Please answer these from the bone cement abstract below:
(a) What total bone cement injection volume is linked to different distribution patterns on the X-rays?
(b) Which method does the stated objective name for exploring the biomechanical effects?

_Page excerpt_
▬▬▬

A finite element analysis of different bone cement injection volumes and distribution patterns in bilateral percutaneous vertebral augmentation

doi:10.12307/2025.265

Abstract

Abstract: BACKGROUND: The authors found that when the bilateral percutaneous vertebral augmentation is used to treat osteoporotic vertebral compression fractures with a total bone cement injection of 4 mL or more, different distribution patterns were usually presented on the X-rays; however, there were few reports addressing the effects of these patterns of bone cement distribution on the biomechanical properties of fractural vertebrae.
Objective: To further explore the biomechanical effects of different bone cement filling doses and distribution patterns on biomechanics of the fractural vertebrae using the finite element method.

▬▬▬

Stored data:
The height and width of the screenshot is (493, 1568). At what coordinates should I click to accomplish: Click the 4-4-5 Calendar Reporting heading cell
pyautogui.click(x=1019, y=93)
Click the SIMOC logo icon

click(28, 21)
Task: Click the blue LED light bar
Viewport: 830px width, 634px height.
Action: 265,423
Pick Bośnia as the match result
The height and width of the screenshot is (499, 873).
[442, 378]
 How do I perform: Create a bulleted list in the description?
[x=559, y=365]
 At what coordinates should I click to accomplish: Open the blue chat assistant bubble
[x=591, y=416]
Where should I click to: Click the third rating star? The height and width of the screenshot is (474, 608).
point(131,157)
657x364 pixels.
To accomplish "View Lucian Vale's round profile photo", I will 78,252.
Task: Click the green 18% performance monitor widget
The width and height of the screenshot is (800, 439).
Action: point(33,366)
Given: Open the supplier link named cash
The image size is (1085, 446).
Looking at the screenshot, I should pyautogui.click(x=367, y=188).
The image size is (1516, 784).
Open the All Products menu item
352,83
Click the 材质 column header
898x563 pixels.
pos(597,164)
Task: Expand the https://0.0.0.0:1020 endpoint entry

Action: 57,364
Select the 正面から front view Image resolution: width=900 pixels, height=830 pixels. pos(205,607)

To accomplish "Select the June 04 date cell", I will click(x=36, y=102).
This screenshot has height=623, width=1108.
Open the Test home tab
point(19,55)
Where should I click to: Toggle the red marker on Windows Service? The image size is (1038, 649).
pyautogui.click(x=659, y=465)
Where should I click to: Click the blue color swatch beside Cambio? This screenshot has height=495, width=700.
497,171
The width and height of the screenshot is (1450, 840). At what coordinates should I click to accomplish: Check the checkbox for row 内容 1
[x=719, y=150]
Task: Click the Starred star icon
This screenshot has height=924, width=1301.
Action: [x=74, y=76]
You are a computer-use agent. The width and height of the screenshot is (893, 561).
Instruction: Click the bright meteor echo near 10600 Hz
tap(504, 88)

▬▬▬

_Problem solution_
(a) 4 mL or more
(b) The finite element method